The Last Word, January 2022

A community’s New Year’s resolution

By Tony Chavonne

The tradition of New Year’s resolutions dates back over 4,000 years. The new year offers us a natural breakpoint, a time to reflect where we are and where we are going. We have all made resolutions to ourselves for some type of self-improvement at the beginning of each year, but after six months, less than half of those who made a resolution are successful in keeping it.

Perhaps our community’s 2022 New Year’s resolutions should be different. We see the growing polarization in our county, and the resulting partisan divisiveness is creating a hostile and divided citizenry. The growing loss of transparency by local officials and political bickering contribute to the increasing loss of confidence in government. As in many places across the country, the traditional free press model is failing – and without it, people are less engaged, and apathy is growing. Too many of our citizens are opting to leave our community, a fact that contributes to us being unable to keep up with the growth of the state’s other major cities.

It has never been more important for us to make better resolutions and to commit our best efforts to meet them. We all have a part.

As for our elected officials, let them resolve that our community belongs to the citizens. Let their resolutions include an increased commitment to transparency and responsiveness. May they resolve to set aside partisanship and personal animus and strive for the type of collaboration we saw last year with our state delegation and the resulting success we saw for our community. Let them resolve to work more closely with other local governments on the issues that challenge the community. May they resolve to address any allegations of inappropriate actions by elected people to help build confidence in our leaders. And may they resolve to be accessible to citizens and to the media and answer rightful questions about the people’s business.

If there is, as many people believe, a shadow government here, then let their resolution be a new commitment to the people’s business being done in the people’s house at city hall, and not behind the wooden doors of corporate boardrooms across this city.

Let our local governments resolve to make public information more accessible to citizens and to eliminate the bureaucracy that thwarts legitimate public inquiries. May they resolve to publicly address and resolve questions of inappropriate behavior by city staff when those questions arise and make a recommitment to the Council-Manager form of government.
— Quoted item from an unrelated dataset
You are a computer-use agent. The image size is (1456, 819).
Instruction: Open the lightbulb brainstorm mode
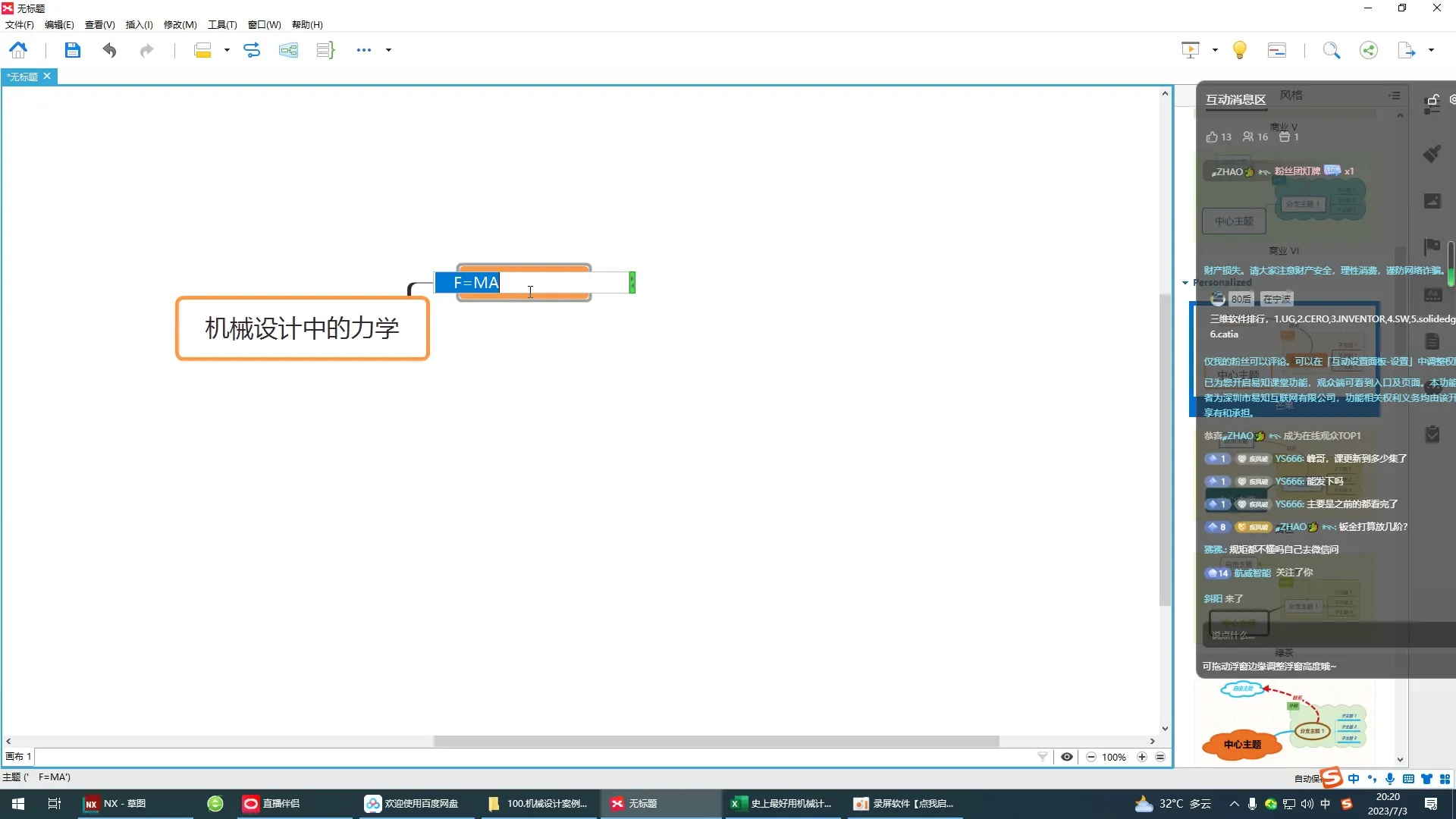[x=1240, y=50]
For the local news media, let us all resolve to provide more aggressive coverage of news – to cover the meetings, to ask the hard questions and to speak truth to power. As there are not enough resources for any single media outlet to fully cover our community, may we resolve to set aside competitiveness and build new business plans that promote collaboration among media outlets. May we resolve to work together to keep our citizens more fully informed and help protect our cherished democracy.

For CityView Media, we recognize that we can no longer be content with simply telling good stories in a colorful magazine each month. Our resolutions are to add a news division, with experienced journalists, to cover more local news. We will provide our citizens a digital daily newspaper, CityView TODAY, reporting on the actions of local government and explore ways to share local news with other media with the goal of getting as much local news to as many people through as many outlets as possible.

Lastly, let the citizens of our community resolve to fight the growing apathy here, to recommit ourselves to become more involved and informed. May we resolve to demand more transparency and accountability from our local government. And to support the news outlets in our community to help ensure there is an aggressive free press helping keep our community informed. May our resolutions include a commitment to stay and work together for the community we love and the future vitality we want.

We can’t allow this year’s resolutions to simply be about losing weight. And we can’t allow this year’s resolutions to be forgotten just a few months into the year.

The resolutions we make, and then meet by working together, can help ensure a brighter future for our community.

And, who knows? Maybe we’ll lose a few pounds along the way.